His eyes flicked to the plaque. The Secret of Love. So the red was supposed to represent passion, not blood. Love and war were always difficult to distinguish in art.

He pulled at the collar of his suit. It felt a bit like he was suffocating.

Despite the fact that the Daily Prophet hadn't accepted him back into their good graces, Draco had the distinct impression that he was slowly assimilating to pureblood society. The door into the lives of his former classmates was slowly creaking open.

He had his foot in now, but he wasn't sure he wanted it in.

Every event he went to, less people stared, less people whispered. Most people simply ignored his presence now, but there were some who spoke to him directly when they were talking to Astoria.

They asked him how his job was, how his mother was, what he thought about the art or the food or the champagne or the new collection. He gave cold, polite answers.

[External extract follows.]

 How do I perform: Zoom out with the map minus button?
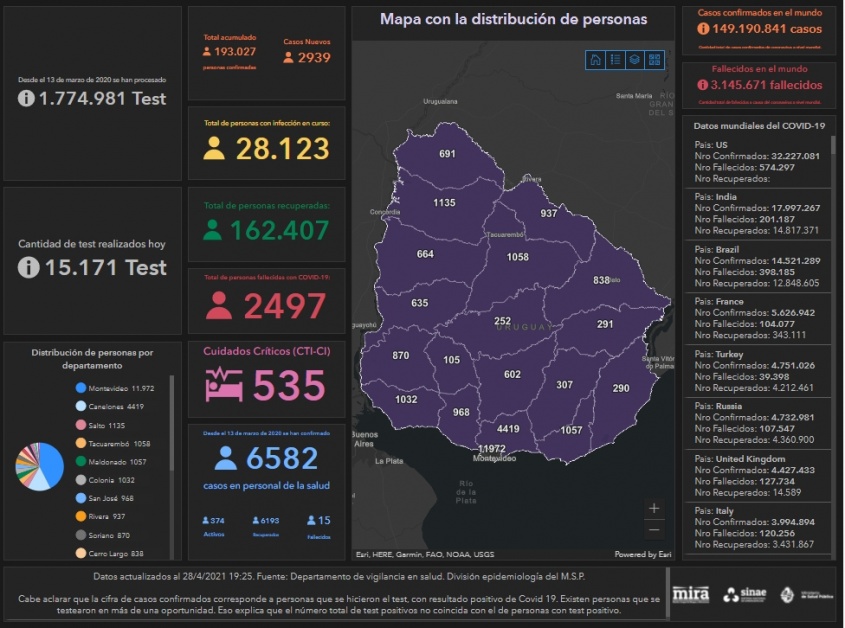[654, 529]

For years, he had felt separate from the teenager he once was. The boy who had attended these events growing up, over winter break and summer holidays, seemed a distant figment of Draco's imagination.

But now he was constantly recalling him, constantly falling back on the posture and cadence and speech of his sixteen-year-old self. It was unnerving, skirting the most terrible memories of his life.

Astoria was delighted by it, though. She liked that he knew exactly how to handle himself. Narcissa was delighted by it, too. As far as she was concerned, he was taking their name back. He was doing exactly what he had promised her to do.

Part of him wanted to do it, too. For his mother, for himself. But the other part of him felt like he was sinking deeper and deeper under the water. He could still see the sun on the surface now. But soon it would be dark, and he would be drifting around on the ocean floor, his lungs filling with water, strange creatures moving around him.